The one of the most important advantages of VC technique is that high diagnostic accuracy for polyps larger than 1 cm in diameter.8 In a study with 1233 asymptomatic adults, Pickhardt et al. reported overall sensitivity of VC and optical colonoscopy for adenomatous polyps were 93.8% and 87.5% (> 10 mm ), 93.9% and 91.5% (> 8 mm), 88.7% and 92.3% (> 6 mm), respectively. The specificity of VC was 96.0% (> 10 mm), 92.2% (> 8 mm), and 79.6% (> 6 mm). Researchers concluded that VC accuracy was favorably to optical colonoscopy for screening method of CRC in asymptomatic adults.15 Similarly, in a multicenter prospective study Johnson et al. documented the sensitivity, specificity, positive and negative predictive values of 0.90, 0.86, 0.23, 0.99 per-patient, respectively for adenomas > 10 mm size in 2600 asymptomatic adults. Researchers also noted VC accuracy of 90% for large adenomas.16 On the contrary, Chini et al. highlighted that VC exhibits poor performance in detecting flat lesions or lesions lower than 5 mm diameter in their meta-analysis involving 18 articles. However researchers also stated that these lesions rarely represents malignant potential.17 Furthermore, Sha et al. reported that OC could not detect suspicious polyps lower than 2.2 mm, on the other hand this threshold was 0.6 mm for VC in their study conducted with 318 VC and 318 OC patients. Thus, researchers concluded that VC is higly sensitivity than OC for detection of CRC in symptomatic patients.18 Consistently polyps detected in present study were with a diameter of 6 mm in the sigmoidal region, 3 mm in the hepatic flexure region, and 4 mm in the retrosigmoidal region.

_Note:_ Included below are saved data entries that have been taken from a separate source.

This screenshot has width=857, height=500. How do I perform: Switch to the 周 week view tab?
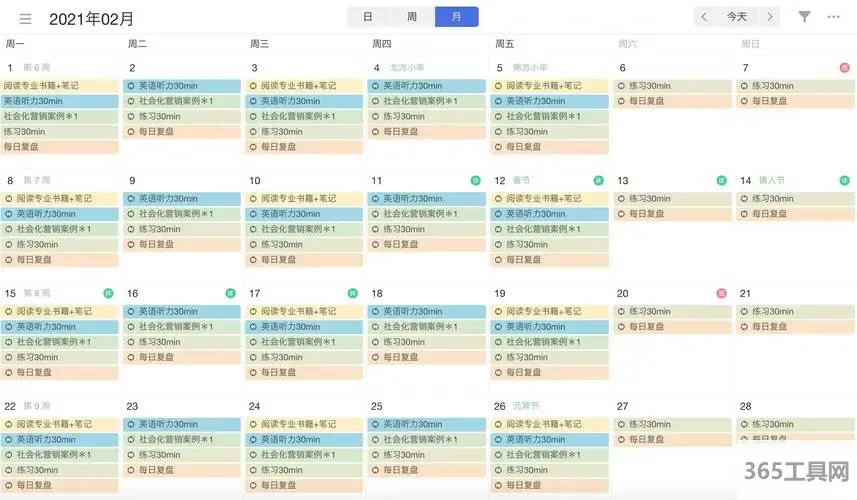tap(412, 17)
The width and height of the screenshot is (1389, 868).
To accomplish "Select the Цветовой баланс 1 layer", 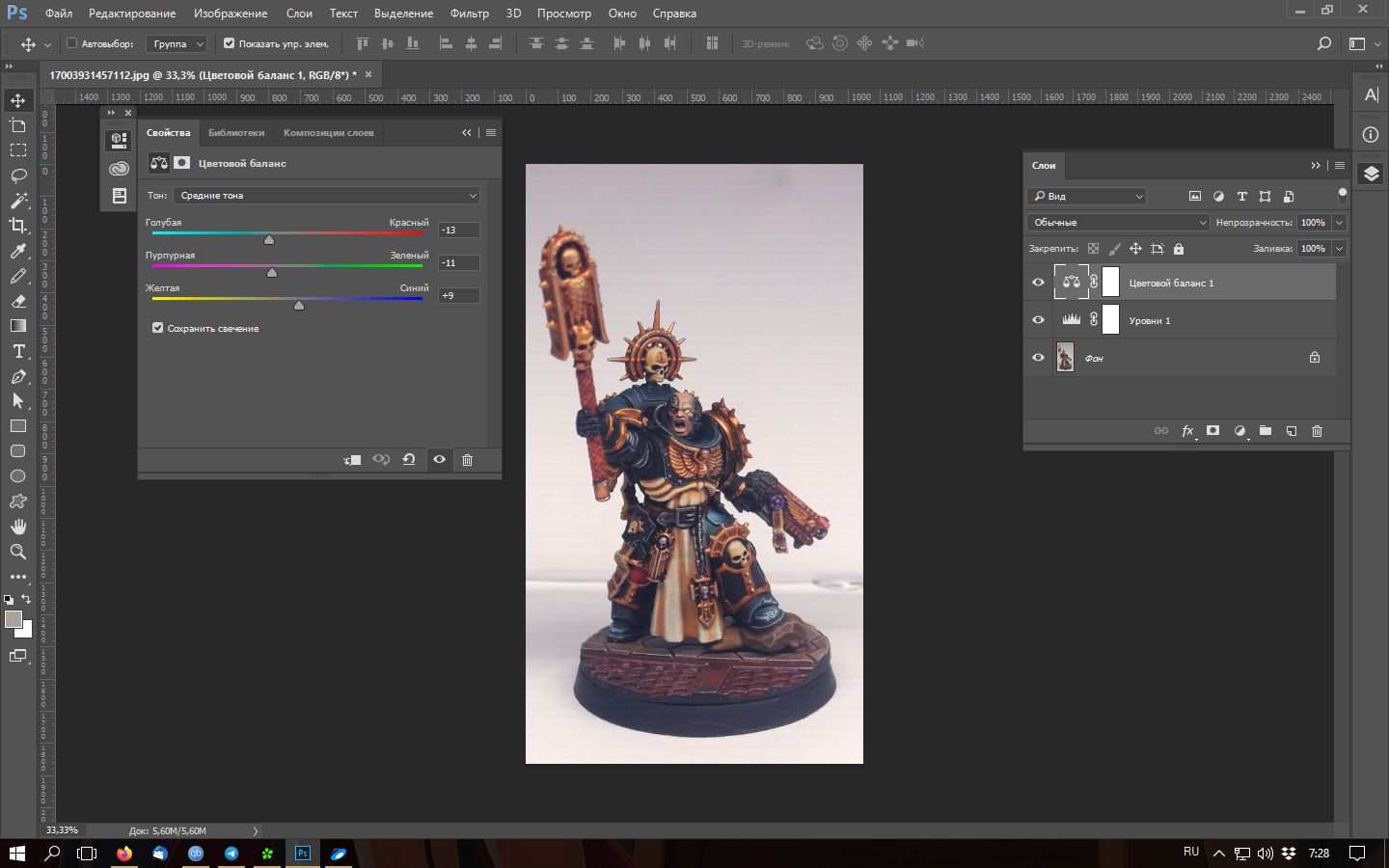I will [1171, 283].
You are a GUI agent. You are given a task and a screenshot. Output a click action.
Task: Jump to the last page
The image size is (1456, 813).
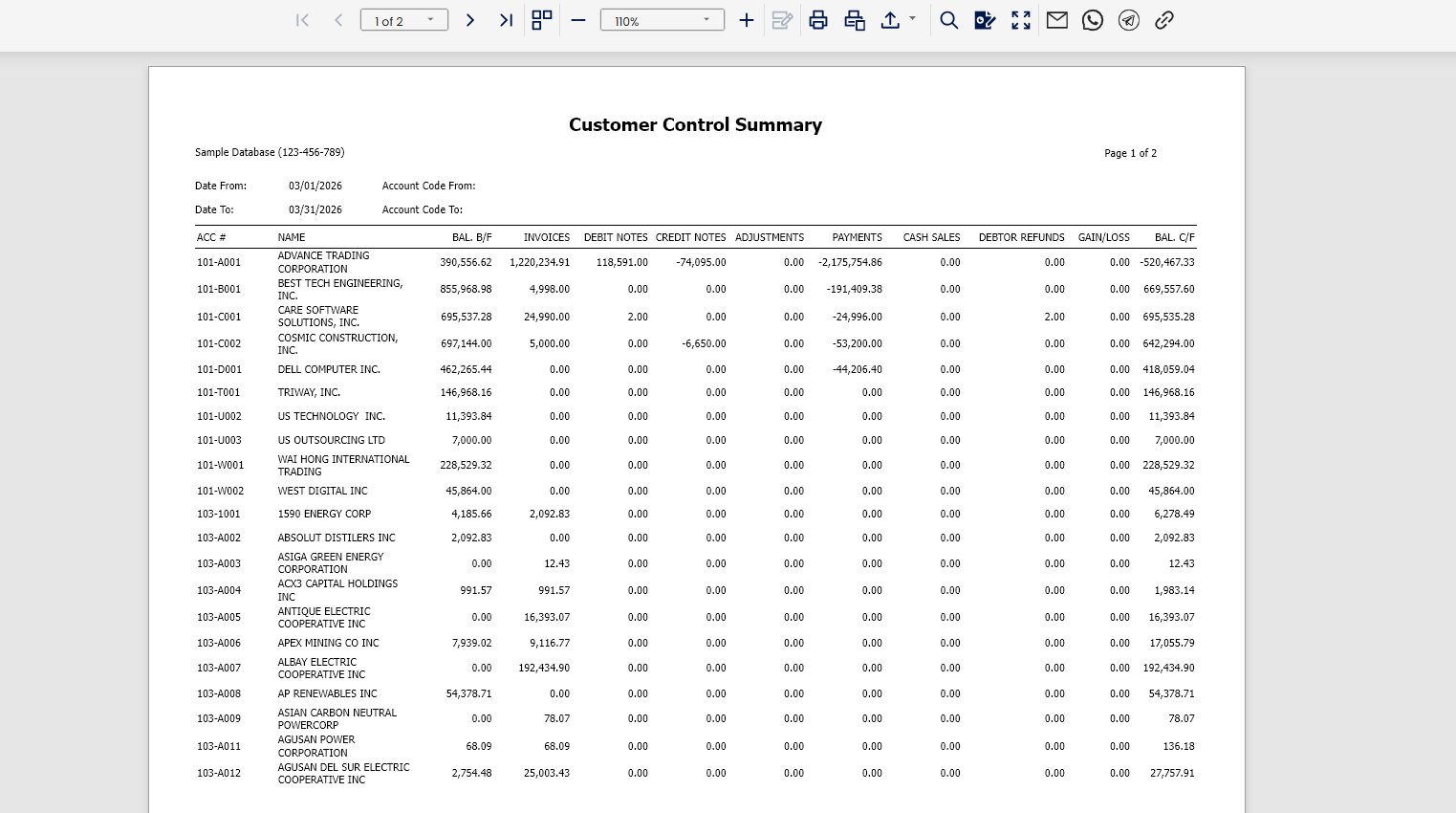(x=506, y=20)
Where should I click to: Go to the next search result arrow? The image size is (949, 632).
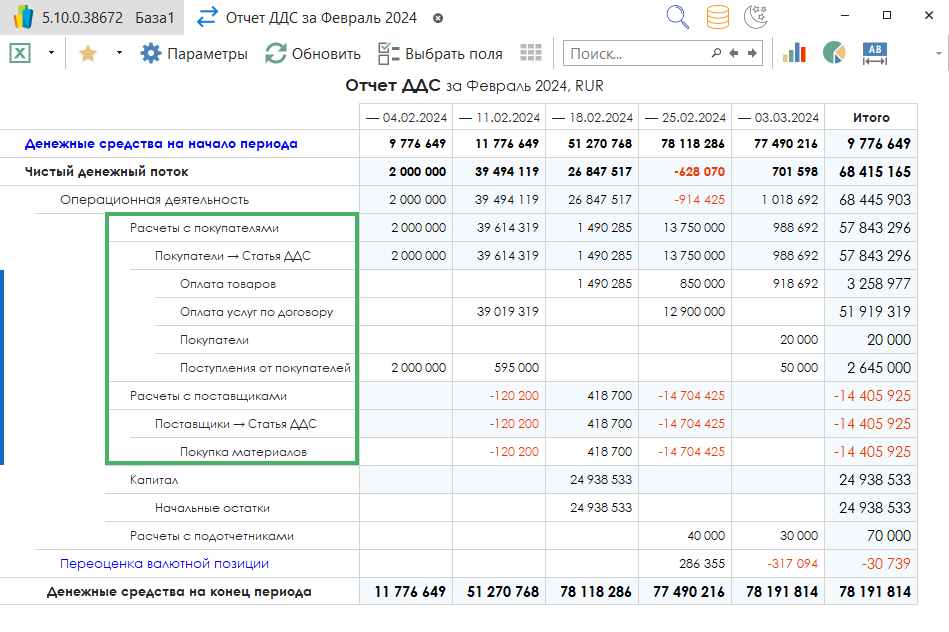752,54
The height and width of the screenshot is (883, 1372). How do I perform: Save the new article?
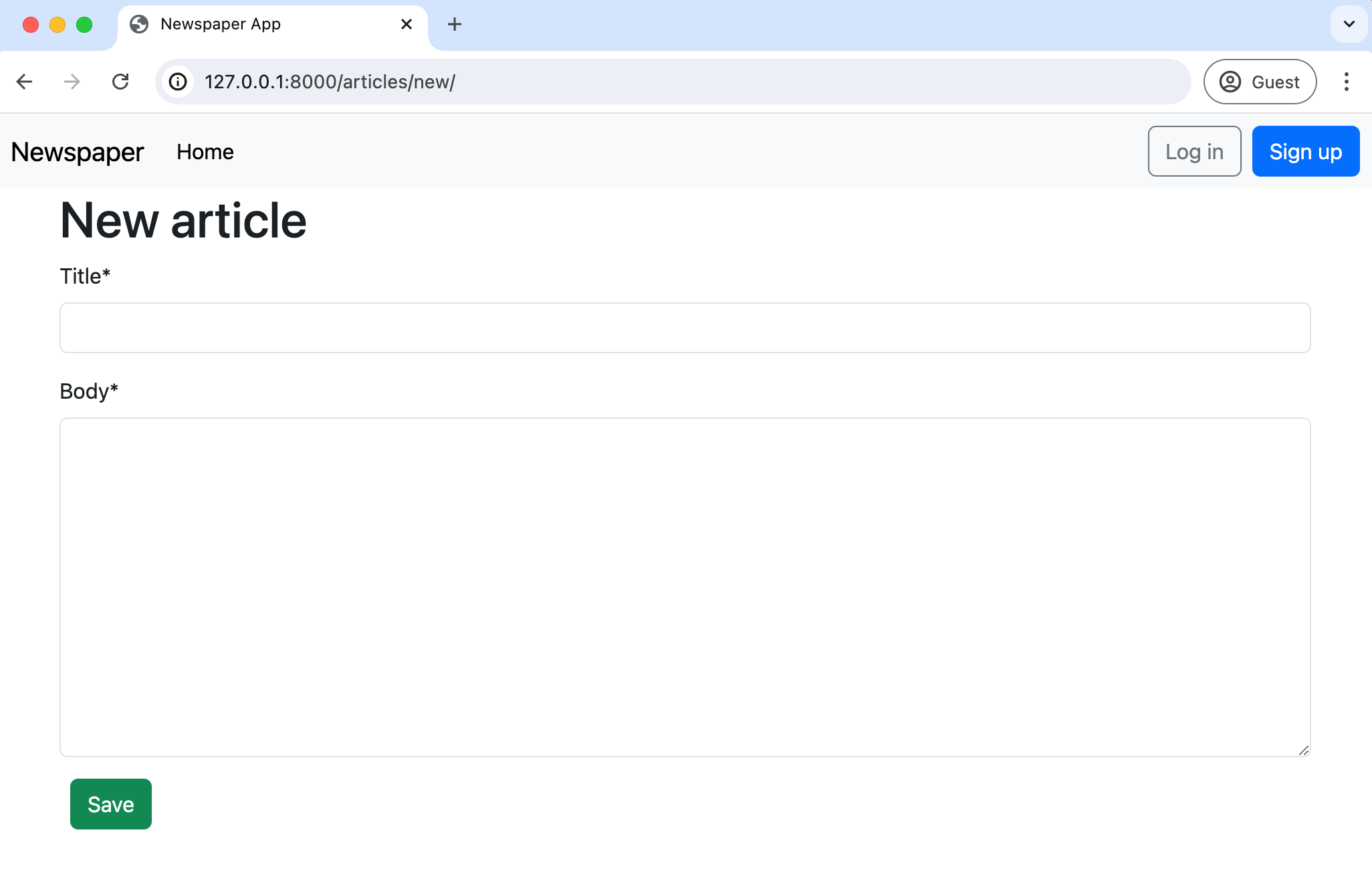point(111,804)
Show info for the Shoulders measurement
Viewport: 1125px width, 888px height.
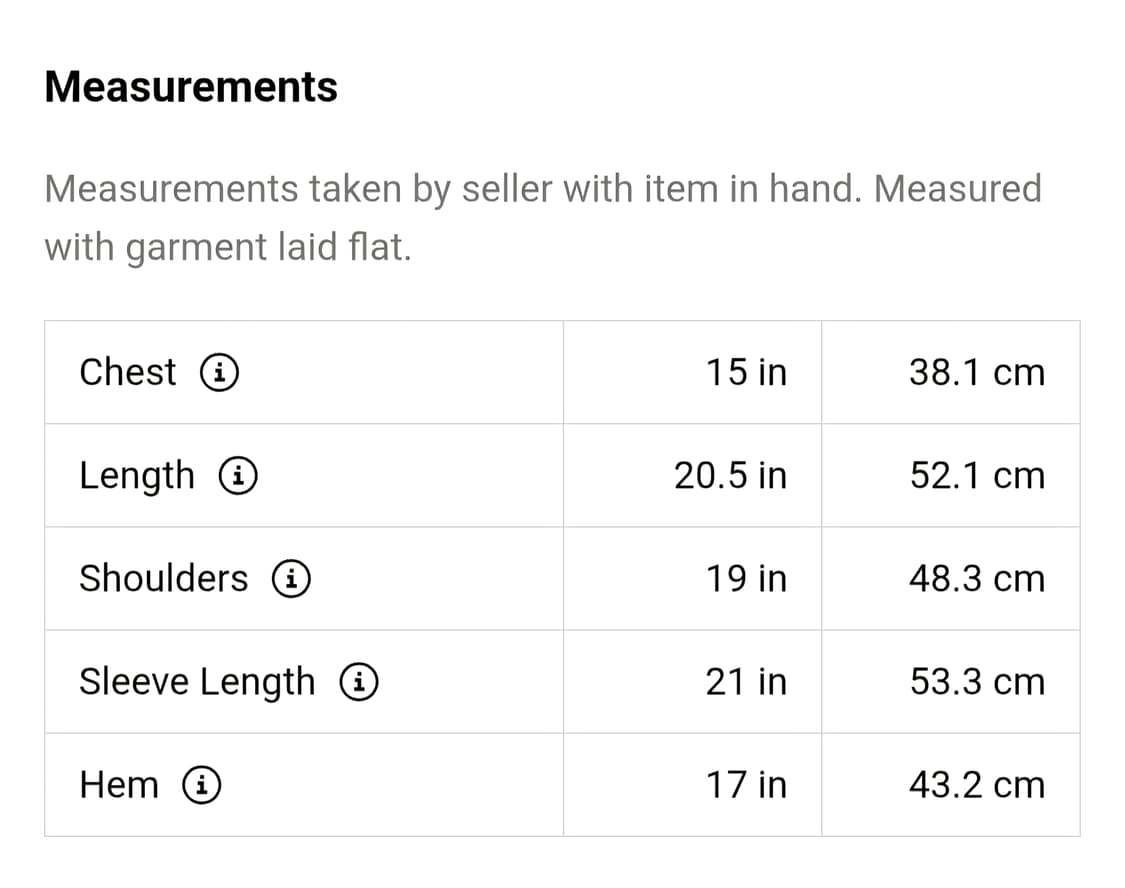click(x=291, y=579)
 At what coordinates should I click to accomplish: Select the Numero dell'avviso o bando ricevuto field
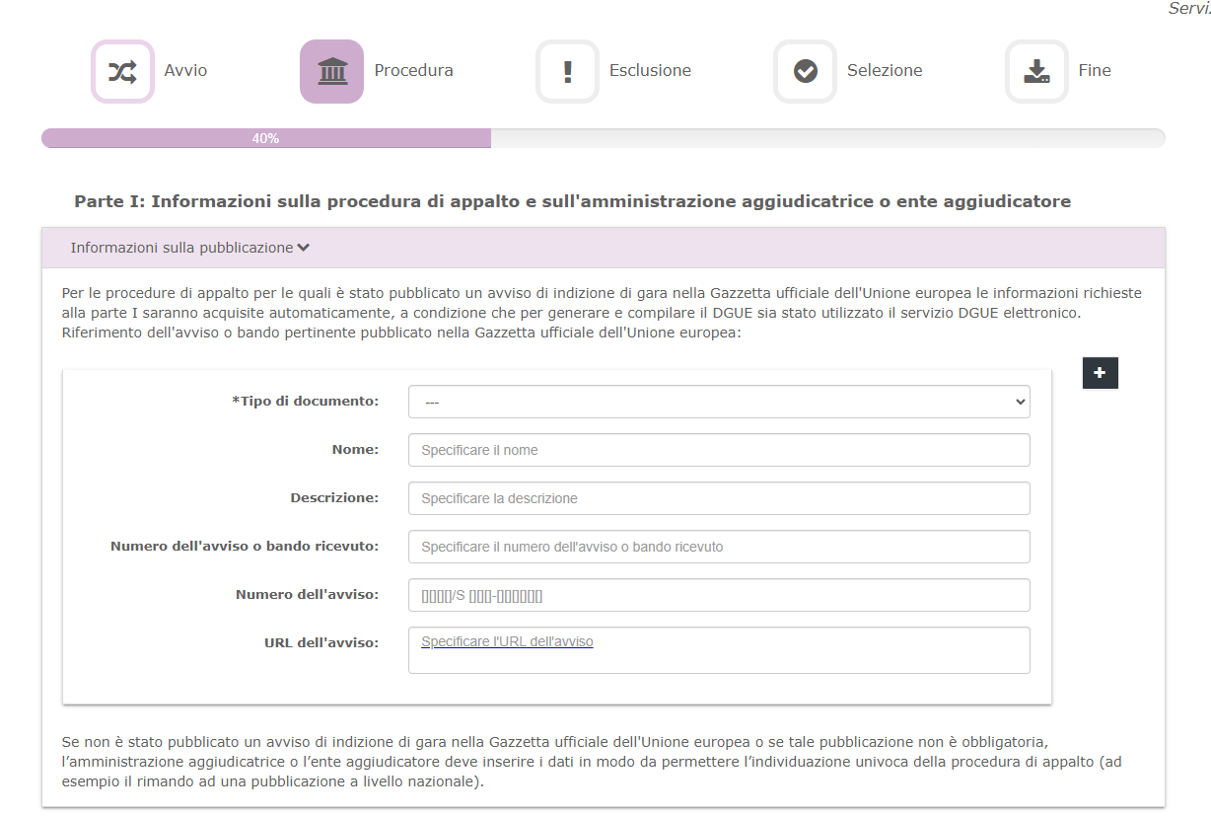pos(718,547)
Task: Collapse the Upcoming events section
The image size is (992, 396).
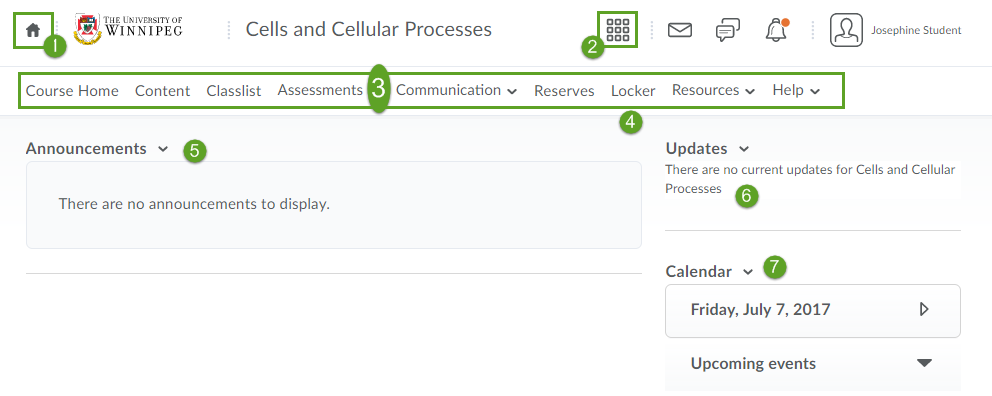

Limited number of published data evaluated management of narrowness and difficult sections of colon for the supine and prone positions during VC examination. Barra et al. demonstrated that evaluating the VC findings in combination of supine and prone positions provides more accurate assessment particularly in narrow segments of colon than other imaging techniques for the diagnosis of bowel endometriosis.19 Supportively, Yee et al. concluded that combination of supine and prone VC scanning significantly achieved higher sensitivity of polyp detection than supine or prone positions individually (p < 0.001). Researchers documented sensitivity for detection of polyps with all sizes (< 5 mm, 5.0–9.9 mm, > 10 mm) was 69.9% by combined scanning, 42.1% by supine scanning and 36.3% by prone scanning in 182 patients.20 In present study, for the both supine and prone examinations, the distal descending colon was determined to be the most challenging site. In addition, the mean descending colon diameter calculated in the prone position was found to be statistically larger than the mean descending colon diameter calculated in the supine position.
In conclusion, our findings clearly demonstrated that combination of prone and supine scanning provides clear field of vision on narrow parts of the colon which improves accurate estimation for polyp detection. Furthermore, VC appears to be more comfortable, safe, fast, and cost-efffective procedure for CRC screening with advantages of low radiation exposure, extracolonic findings and lack of sedation requirements. Additionally, it is obvious that VC is useful for incomplete, contraindicated, risky OC scanning or reluctant patients. In this respect, comparison of the present findings with further data from larger study groups may contribute to diagnosis and management of CRC.